A muzzleloader enthusiast will want to cast his own lead balls, just as an 18th century minuteman did. Some steel and aluminium moulds are available from manufacturers like Lee, but these are less authentic (and far more expensive) than are simple plaster moulds. Plaster being inexpensive, you can create as many moulds as you need.
Rub your model ball (if it is metal or modelling clay) with some vegetable oil or vaseline.
Cut off the steepled top of the milk carton, which should leave an empty box with no lid. If you are making a mould for a single ball, a small milk carton is sufficient. If you are making a mould for two or more balls, use a larger (half-gallon) milk carton, and cut it to about 4 inches of height. Mix Plaster of Paris (in about a 1:1 ratio), and fill the milk carton halfway.
Press the ball (or balls) halfway into the plaster, touching one side of the carton. If it is a multiple mould, allow about ¼ inches between each ball. Allow the plaster to dry, or oven dry it per the manufacturer's instructions. (See Step 9 for a more complex method.)
Melt some wax (simple candle wax will do) in a pan. Brush the melted wax lightly on the hardened plaster and ball; this will enable the two halves of the mould to separate easily.

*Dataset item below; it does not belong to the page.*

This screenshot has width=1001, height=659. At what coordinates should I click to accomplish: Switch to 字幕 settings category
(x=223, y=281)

Mix more plaster, and fill the top half of the carton, covering the ball. Allow to dry, or oven dry it per the manufacturer's instructions.
Tear away the milk carton, and before you separate the two halves of the mould, carve or draw marks that will allow you to match up the halves exactly. Separate the two halves of the mould, and remove the ball.

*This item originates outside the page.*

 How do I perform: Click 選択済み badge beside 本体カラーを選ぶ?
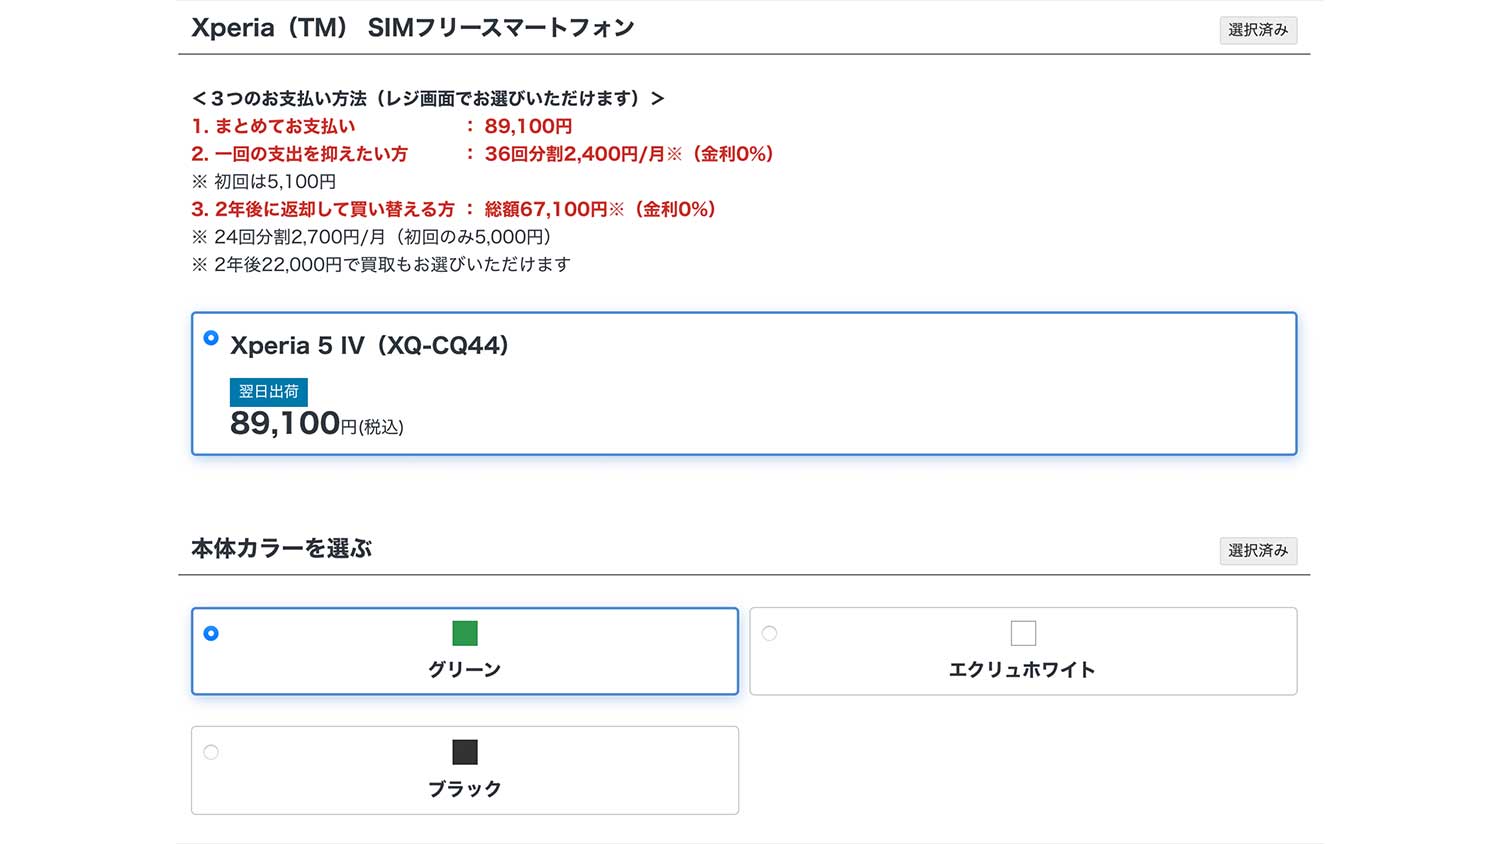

Match the halves and clamp the mould together. You may have to widen the hole, just slightly, in order to pour in lead.
Attach a hinge and a clamp, if you wish, to the two halves of the mould. Use small screws and drill pilot holes, so as not to crack the plaster.

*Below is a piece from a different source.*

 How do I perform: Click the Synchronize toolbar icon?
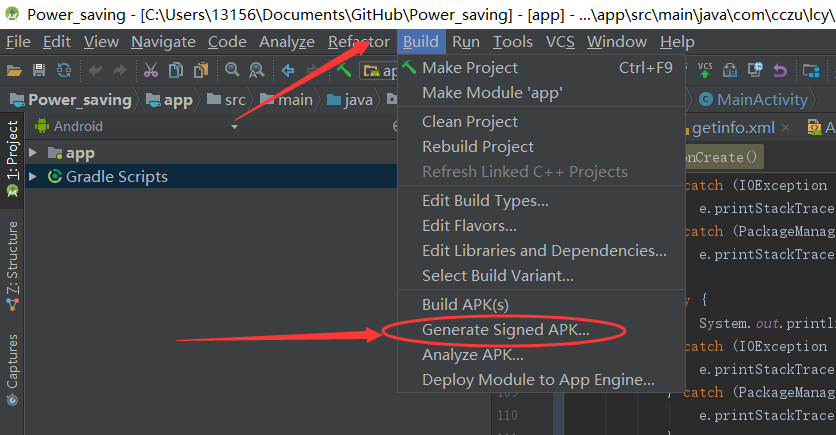coord(64,70)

Alternative method to create perfectly round balls: Place the model ball 1/4 from one edge of the carton, and proceed as above. When the halves are dry, clamp the mould together, and drill into the seam (the one nearest the cavity) with a 3/16-inch bit, until you penetrate the cavity. Widen the hole slightly, with a larger bit and near the surface, for an easier pour. You will need to cut off the excess lead (the sprue) from your finished balls.
Because the materials are inexpensive, you may wish to cast two moulds at one time. Your ball will not be perfectly spherical; it may be slightly flattened or bulging on the side of the pour, which is perfectly authentic. File off any excess (sprue) with a steel file. A good plaster mould should last for several dozen pours, before you notice that it begins to "flash," with excess lead forming along the seams of the mould. Discard the mould and make another.